You might laugh at their foolishness—and the candidate’s good fortune—but note that the candidate has been subjected to a similar doubling by his supporters. There are those who he believe he is hapless but see value in this haplessness—we accelerationists, like most of you here—and those who believe he is a visionary (and we all know to keep our head down when those true believers get a hold of our Signal handles, am I right?)
The fact is that the candidate has been successful precisely because he is not single, but multiple, a contradiction, and—as any logician will tell you—everything follows from a contradiction, once the contradiction is allowed.
We could not have known this would be the case because, as I mentioned, we never tried it before. We backed [REDACTED] though he threatened nuclear war, and we backed [REDACTED] though he could not spell.

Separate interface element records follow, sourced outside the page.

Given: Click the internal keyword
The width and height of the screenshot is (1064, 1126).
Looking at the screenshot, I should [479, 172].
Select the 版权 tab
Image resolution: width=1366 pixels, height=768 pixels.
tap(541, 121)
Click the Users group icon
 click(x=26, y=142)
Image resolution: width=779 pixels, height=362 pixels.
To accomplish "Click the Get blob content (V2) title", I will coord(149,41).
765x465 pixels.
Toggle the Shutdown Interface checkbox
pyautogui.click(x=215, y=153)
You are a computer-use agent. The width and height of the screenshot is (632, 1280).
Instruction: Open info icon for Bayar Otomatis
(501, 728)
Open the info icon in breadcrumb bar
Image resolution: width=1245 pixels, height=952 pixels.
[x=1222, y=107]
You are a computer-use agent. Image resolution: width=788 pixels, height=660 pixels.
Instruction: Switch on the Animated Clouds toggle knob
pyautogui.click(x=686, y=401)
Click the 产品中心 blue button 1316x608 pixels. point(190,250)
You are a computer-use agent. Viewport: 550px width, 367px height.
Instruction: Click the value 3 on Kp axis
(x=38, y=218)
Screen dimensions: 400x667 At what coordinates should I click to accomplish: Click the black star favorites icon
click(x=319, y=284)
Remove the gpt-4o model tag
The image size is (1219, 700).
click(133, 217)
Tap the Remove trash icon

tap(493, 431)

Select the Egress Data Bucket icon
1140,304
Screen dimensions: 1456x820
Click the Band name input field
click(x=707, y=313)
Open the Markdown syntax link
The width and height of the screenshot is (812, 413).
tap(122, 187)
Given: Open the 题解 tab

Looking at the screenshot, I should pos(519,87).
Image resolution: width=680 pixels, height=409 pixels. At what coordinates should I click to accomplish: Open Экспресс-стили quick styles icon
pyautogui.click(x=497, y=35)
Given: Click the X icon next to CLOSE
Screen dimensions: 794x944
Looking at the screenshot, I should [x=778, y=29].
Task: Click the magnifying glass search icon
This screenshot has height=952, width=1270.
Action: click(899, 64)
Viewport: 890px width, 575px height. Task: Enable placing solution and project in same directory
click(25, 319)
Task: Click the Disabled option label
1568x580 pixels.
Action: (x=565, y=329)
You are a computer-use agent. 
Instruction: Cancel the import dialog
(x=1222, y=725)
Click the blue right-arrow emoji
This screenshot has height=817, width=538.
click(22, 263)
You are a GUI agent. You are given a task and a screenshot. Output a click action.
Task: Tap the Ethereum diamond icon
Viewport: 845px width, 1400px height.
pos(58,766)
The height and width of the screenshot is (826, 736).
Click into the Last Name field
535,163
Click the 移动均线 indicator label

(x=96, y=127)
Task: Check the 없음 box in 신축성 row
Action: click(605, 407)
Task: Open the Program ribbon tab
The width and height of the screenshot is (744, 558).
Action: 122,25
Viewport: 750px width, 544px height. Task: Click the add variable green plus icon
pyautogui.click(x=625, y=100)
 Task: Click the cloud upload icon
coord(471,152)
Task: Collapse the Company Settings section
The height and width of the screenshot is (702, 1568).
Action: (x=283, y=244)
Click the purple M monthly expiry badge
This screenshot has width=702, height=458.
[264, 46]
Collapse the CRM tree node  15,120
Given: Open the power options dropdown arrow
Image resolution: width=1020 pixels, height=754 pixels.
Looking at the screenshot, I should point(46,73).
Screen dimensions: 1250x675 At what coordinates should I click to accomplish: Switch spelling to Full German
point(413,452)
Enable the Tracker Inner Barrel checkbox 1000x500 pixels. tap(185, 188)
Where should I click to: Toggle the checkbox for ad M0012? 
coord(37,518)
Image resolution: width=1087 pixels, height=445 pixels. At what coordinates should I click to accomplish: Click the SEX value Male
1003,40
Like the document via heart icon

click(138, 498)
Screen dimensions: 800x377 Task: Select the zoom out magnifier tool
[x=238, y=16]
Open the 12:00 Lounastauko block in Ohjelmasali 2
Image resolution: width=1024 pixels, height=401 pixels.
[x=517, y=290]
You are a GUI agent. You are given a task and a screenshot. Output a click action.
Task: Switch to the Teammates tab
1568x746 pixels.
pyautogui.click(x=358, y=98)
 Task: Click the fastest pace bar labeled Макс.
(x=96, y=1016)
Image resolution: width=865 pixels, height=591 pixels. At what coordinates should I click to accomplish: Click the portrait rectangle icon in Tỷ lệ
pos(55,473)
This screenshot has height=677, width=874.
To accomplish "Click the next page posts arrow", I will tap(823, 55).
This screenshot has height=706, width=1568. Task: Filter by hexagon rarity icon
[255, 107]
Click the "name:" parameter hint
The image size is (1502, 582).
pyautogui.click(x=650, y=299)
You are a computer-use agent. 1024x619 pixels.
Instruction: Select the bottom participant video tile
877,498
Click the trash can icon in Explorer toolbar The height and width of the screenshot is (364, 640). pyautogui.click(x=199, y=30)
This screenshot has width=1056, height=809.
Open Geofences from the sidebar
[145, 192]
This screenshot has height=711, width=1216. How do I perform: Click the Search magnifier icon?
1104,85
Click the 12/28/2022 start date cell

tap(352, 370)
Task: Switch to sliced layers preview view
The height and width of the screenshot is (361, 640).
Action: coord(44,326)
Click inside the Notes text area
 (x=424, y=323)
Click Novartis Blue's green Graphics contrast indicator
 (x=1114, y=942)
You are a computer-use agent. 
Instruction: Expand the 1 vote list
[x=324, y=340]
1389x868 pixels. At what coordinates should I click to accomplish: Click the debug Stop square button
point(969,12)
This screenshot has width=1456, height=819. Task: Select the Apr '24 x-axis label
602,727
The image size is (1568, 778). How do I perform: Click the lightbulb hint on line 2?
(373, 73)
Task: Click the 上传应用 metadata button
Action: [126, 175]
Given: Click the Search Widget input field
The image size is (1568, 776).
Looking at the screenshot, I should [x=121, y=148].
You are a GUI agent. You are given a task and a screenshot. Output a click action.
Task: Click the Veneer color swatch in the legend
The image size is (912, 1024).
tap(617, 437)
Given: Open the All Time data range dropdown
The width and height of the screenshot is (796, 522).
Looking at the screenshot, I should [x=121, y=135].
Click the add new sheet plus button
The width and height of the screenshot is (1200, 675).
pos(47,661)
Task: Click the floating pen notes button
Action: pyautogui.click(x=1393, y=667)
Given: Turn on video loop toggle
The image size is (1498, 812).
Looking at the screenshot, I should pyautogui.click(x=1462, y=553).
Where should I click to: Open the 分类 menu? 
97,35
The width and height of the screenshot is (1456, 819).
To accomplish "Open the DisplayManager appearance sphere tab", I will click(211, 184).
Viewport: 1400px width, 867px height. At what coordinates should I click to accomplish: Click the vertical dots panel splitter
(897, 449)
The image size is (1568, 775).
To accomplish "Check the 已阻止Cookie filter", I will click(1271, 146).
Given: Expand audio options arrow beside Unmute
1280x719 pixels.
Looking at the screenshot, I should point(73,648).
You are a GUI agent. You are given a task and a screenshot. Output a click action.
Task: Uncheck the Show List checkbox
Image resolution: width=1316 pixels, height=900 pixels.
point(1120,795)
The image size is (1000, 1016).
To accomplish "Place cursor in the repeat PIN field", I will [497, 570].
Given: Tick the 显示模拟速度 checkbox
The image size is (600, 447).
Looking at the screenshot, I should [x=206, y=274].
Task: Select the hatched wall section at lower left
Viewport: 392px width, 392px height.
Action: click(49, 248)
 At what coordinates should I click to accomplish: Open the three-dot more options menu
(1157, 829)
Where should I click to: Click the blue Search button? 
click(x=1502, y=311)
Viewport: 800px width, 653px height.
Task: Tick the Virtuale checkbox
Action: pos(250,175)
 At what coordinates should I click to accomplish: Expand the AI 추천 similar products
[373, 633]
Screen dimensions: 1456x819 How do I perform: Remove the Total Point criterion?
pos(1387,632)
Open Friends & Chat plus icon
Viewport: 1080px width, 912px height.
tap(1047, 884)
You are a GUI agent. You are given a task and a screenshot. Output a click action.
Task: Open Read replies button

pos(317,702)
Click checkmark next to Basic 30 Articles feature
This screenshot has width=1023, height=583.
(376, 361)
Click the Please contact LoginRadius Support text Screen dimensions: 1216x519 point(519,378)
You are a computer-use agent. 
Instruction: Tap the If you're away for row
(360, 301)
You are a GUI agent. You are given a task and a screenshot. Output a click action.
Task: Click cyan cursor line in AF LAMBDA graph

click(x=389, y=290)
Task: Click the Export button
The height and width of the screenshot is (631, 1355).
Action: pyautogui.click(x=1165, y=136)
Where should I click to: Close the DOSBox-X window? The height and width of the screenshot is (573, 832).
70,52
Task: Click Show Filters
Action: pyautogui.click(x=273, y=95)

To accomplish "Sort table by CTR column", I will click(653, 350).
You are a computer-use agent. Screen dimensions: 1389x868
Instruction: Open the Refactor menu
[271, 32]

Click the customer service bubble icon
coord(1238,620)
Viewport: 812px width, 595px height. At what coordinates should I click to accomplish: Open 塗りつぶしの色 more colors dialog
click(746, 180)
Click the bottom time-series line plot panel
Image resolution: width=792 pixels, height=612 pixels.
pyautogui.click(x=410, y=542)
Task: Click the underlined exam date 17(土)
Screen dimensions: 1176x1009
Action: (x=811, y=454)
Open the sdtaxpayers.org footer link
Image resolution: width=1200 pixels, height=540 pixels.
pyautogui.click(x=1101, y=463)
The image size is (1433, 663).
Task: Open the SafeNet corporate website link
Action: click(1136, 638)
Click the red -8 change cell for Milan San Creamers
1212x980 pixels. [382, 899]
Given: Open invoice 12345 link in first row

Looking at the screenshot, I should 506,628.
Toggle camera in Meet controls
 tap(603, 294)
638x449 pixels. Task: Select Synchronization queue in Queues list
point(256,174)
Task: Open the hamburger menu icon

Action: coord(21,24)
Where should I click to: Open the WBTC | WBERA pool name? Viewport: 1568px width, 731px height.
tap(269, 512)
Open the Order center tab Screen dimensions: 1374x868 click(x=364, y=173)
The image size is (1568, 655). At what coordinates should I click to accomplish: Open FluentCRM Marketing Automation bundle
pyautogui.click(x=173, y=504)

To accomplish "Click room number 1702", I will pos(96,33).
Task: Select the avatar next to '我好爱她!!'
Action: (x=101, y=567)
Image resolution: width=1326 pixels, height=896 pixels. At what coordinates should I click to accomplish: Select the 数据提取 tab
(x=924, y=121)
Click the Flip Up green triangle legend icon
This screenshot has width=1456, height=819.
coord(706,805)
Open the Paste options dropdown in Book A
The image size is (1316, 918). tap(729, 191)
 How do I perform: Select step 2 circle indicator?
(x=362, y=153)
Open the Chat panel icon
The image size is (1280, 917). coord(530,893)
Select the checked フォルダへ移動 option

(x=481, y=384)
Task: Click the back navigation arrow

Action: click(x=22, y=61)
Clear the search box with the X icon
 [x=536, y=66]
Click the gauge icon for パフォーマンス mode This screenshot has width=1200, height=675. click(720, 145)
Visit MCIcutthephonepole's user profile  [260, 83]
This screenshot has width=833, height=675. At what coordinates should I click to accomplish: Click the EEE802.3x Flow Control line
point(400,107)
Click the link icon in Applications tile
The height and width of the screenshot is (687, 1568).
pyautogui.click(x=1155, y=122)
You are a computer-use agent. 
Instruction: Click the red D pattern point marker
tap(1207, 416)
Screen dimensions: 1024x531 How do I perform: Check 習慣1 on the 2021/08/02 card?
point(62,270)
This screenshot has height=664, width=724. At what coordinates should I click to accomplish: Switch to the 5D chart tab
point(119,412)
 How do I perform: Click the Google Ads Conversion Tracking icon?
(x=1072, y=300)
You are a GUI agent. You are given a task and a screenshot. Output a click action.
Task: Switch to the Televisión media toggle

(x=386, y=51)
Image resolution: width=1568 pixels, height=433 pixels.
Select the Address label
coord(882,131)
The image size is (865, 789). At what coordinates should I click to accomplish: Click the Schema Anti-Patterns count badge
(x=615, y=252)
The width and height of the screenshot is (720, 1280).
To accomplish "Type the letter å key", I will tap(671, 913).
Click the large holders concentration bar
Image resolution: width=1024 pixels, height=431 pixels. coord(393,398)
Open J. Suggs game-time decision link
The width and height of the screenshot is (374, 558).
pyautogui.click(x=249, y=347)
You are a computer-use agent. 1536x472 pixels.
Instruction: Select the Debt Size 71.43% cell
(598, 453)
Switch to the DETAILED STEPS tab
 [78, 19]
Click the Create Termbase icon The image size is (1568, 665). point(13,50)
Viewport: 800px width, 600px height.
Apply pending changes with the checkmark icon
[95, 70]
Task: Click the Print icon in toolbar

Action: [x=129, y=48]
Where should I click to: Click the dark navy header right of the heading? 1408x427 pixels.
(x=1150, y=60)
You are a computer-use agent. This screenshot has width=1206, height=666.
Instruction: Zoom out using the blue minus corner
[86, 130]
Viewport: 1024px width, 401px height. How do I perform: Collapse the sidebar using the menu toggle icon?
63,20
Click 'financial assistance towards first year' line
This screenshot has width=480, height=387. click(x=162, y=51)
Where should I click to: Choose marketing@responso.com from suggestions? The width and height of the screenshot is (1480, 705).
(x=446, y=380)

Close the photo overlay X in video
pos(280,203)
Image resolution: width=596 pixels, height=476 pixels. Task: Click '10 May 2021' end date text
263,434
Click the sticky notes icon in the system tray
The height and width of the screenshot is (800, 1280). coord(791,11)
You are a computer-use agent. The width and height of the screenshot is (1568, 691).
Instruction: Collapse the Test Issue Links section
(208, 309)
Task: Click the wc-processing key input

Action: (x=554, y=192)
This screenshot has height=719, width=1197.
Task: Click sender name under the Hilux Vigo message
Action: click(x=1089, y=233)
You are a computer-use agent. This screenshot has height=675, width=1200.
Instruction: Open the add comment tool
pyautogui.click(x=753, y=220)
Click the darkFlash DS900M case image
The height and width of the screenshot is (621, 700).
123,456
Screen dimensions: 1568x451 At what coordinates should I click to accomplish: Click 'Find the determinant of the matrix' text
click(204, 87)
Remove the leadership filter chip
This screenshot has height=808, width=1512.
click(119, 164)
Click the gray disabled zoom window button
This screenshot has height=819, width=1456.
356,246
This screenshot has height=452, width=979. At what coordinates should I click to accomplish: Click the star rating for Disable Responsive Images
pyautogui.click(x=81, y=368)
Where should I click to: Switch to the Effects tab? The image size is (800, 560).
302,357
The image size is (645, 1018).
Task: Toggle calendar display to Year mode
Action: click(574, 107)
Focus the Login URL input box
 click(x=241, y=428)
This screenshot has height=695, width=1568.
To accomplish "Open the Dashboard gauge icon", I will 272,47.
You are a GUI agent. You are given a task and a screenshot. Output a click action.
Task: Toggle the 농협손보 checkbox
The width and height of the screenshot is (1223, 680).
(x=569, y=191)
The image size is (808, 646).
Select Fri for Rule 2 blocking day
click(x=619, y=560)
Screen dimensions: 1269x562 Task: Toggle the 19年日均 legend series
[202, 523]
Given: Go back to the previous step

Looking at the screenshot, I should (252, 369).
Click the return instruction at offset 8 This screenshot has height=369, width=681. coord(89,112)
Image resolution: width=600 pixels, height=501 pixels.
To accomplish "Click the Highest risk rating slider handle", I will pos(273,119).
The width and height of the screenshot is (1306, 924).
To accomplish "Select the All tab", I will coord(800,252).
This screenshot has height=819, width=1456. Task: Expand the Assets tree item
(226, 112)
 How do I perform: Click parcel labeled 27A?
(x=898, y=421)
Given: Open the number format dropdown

I suppose it was timidity—or a lack of political imagination!—that prevented us from backing a candidate who combines the worst traits of both, only to find out, at this late date, that the combination possesses uncanny properties useful in the modern political arena.
One final note: While, as mentioned above, the synthesis “dangerous idiot” has little traction, a third camp bears watching: those who believe the candidate to be insane, for which a variety of colorful expressions are used. Senile, batshit, decompensated, etc. While closely related to the “idiot” camp, this group also has some overlap with the danger crowd, depending on how many times they have viewed The Manchurian Candidate in either iteration. The development of this group has the potential to split the opposition even further, should that be necessary, in the unlikely event of, say, a second term. ([REDACTED] help us.)